La Chine ralentit dangereusement (sous le niveau objectif de 5,5 % pour 2022). Il est admis que sous un niveau de croissance de 4-4,5 % la Chine n’arrive plus à intégrer socialement sa population et risque de possibles émeutes. Ce manque de croissance chinoise se répercute sur l’économie mondiale, notamment par le blocage de la « supply chain ». Une masse importante de containers sont bloqués dans différents ports.


Comme nous pouvons l’observer, une vision récessive est possible. Il est par conséquent normal que les marchés la prennent en compte. Mais le monde dans lequel nous avons basculé nous impose des réalités qui, fort heureusement, nous éloignent de cette récession.


Un contexte boursier attractif

Le Covid et la guerre en Ukraine ont largement chamboulé nos économies et nos sociétés en les faisant basculer dans un désordre inédit. Le monde « post »-Covid ou « post »-guerre en Ukraine nous projette dans de nouvelles réalités, qui révèlent nos innombrables manquements, que nous devons maintenant (et par obligation) combler.

Tout ceci nous conduit vers une certitude ! Pour combler ces manques et réparer nos erreurs du passé, nous allons devoir investir ! Oui, investir tout simplement ! Nos États, nos entreprises et nous-mêmes allons tous devoir investir. Mais pensez-vous que nous pourrons aisément le faire avec des taux d’intérêts élevés ? Pensez-vous que nos États vont pouvoir émettre des obligations adossées à des taux d’intérêts élevés faisant exploser la charge de la dette des États ?

Ce contexte provoque le « phénomène » d’économie de guerre dans lequel nous avons basculé, et dans lequel nous devrions rester un bon moment.

Une situation monétaire accommodante

Face à l’envolée des prix, les banques centrales vont monter leurs taux d’intérêts, mais très en dessous de ce qu’elles devraient faire pour juguler l’inflation. Si l’inflation américaine se situe à un niveau de 8 %, il faudrait alors que les taux remontent au-dessus de cette inflation, c’est-à-dire à 10 %, ce qui est totalement inenvisageable. Nous pouvons considérer que la position monétaire des banques centrales va rester accommodante. Dans le cadre des investissements colossaux que les États s’apprêtent à entreprendre, c’est en quelque sorte leurs « efforts de guerres ». Donc les taux d’intérêt vont raisonnablement monter, et après avoir atteint un pic, l’inflation devrait baisser pour se positionner sur un niveau autour de 4 % (ce que souhaitent obtenir les banques centrales).

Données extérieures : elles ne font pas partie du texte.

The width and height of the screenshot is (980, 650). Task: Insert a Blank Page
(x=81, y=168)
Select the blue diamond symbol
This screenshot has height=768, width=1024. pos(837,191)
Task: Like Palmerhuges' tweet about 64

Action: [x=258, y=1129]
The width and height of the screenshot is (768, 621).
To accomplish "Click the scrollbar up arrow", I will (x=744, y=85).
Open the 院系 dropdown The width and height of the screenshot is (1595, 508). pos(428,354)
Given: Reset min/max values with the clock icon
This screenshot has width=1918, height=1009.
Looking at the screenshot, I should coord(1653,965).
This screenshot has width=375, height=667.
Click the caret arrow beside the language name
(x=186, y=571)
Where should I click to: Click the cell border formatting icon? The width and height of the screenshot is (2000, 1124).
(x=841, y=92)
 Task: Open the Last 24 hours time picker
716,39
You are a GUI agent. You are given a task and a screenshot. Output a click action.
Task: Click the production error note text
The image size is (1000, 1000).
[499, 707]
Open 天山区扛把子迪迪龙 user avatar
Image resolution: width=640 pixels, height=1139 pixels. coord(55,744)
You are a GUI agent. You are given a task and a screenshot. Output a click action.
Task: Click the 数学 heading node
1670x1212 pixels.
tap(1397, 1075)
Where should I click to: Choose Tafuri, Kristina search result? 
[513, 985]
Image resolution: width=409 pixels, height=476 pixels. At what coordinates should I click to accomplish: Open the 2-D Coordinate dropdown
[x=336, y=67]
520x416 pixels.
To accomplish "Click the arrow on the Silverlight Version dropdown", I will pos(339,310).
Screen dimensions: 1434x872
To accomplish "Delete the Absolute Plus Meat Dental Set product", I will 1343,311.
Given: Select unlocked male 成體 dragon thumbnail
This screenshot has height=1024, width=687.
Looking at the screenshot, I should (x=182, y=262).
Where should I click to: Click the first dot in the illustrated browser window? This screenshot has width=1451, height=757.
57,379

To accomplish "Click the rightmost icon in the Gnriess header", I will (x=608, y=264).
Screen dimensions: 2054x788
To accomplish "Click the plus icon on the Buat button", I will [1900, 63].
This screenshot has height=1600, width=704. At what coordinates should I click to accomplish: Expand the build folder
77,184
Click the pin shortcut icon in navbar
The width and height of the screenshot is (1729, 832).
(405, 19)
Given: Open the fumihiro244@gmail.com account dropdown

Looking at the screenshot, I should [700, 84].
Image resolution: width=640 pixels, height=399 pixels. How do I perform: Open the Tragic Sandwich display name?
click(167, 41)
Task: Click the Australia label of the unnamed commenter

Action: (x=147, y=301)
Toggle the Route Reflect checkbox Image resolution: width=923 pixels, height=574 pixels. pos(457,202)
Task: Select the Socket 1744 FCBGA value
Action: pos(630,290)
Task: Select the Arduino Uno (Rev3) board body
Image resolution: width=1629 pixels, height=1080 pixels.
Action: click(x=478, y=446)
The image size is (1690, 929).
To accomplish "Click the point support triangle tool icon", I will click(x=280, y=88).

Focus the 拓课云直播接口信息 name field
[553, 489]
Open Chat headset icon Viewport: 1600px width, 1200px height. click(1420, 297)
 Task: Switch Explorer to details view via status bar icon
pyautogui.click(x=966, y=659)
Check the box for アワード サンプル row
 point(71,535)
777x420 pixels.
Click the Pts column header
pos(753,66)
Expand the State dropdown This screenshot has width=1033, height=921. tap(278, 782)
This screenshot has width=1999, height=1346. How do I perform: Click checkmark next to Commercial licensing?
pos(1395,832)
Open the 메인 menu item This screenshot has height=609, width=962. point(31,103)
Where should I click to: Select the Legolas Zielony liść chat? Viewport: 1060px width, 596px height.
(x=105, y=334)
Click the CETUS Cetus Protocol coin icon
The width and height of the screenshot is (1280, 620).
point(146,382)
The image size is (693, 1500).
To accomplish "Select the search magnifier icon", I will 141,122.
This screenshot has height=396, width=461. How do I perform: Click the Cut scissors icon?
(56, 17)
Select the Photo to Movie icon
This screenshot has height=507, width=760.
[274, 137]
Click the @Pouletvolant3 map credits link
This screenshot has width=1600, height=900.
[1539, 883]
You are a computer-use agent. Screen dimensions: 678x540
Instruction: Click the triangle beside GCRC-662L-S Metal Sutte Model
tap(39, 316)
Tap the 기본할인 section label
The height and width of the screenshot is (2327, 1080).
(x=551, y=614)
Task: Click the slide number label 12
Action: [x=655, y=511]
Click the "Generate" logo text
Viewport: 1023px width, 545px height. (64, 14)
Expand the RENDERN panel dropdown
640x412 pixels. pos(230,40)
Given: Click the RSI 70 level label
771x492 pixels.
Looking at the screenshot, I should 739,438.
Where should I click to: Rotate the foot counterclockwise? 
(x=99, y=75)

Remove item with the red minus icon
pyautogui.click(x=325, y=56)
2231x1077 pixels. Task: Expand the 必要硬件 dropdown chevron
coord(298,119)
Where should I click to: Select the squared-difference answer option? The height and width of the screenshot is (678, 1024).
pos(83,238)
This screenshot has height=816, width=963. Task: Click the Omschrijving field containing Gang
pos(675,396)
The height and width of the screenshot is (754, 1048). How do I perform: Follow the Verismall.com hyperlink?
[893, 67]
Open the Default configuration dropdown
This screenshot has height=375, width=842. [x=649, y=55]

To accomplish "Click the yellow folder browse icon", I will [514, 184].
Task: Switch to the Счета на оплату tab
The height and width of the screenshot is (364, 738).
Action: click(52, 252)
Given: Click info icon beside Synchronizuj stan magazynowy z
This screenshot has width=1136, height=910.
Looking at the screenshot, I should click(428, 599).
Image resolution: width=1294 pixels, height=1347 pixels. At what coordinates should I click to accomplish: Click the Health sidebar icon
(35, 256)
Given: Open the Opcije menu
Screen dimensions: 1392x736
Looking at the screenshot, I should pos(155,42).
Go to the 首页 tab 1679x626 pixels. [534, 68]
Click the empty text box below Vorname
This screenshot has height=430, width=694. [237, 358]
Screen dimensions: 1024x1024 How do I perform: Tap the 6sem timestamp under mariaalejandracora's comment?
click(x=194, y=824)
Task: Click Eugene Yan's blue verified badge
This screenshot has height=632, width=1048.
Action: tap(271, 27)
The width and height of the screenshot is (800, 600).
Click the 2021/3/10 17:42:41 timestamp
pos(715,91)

Des besoins d’investissements colossaux

Nos besoins d’investissements étaient déjà très significatifs avant la guerre en Ukraine (par exemple le Green Deal européen), mais sont, depuis, très largement revus à la hausse. Ils regroupent notamment nos nouveaux besoins militaires et d’armements, notre indépendance énergétique, les infrastructures, et la nécessité de ramener l’appareil de production « stratégique » sur notre sol. Sur ces quelques exemples, les compteurs ont déjà explosé pour de nombreuses années.


Des indices boursiers sous-valorisés

Sur la dernière « campagne » de parution de résultats qui est en train de s’achever, plus de 80 % des entreprises cotées ont communiqué des résultats financiers supérieurs aux attentes, pendant que les indices boursiers continuent de baisser. La situation actuelle est quasiment historique. Rarement nous avons eu un écart aussi important entre le niveau des indices boursiers et les perspectives de résultats des entreprises.

Le niveau actuel des indices boursiers prend en compte une chute de 25 % des résultats sur les prochains 12 à 18 mois ! C’est beaucoup trop, alors même que le consensus ne prend pas en compte un scénario de récession.


Nos investissements sont-ils en danger ?

Même si elle est peu probable, on ne peut totalement écarter une récession. La croissance mondiale a bien sûr été revue à la baisse sur un consensus autour de 3,5 %, avec 3,1 % pour les États-Unis et 2,8 % pour l’Europe. Ce qui nous plongera ou pas dans une récession sera amené par des arbitrages politiques. (guerre en Ukraine, importation européenne de l’énergie russe, décision chinoise sur sa politique zéro Covid, etc.). Nous pouvons à ce stade évoquer des probabilités, qui s’avèrent pour le moment plutôt faibles.

Par conséquent, des valeurs de grande qualité, présentant des perspectives fortement rassurantes nous tendent les bras. Il serait judicieux de commencer à s’y intéresser.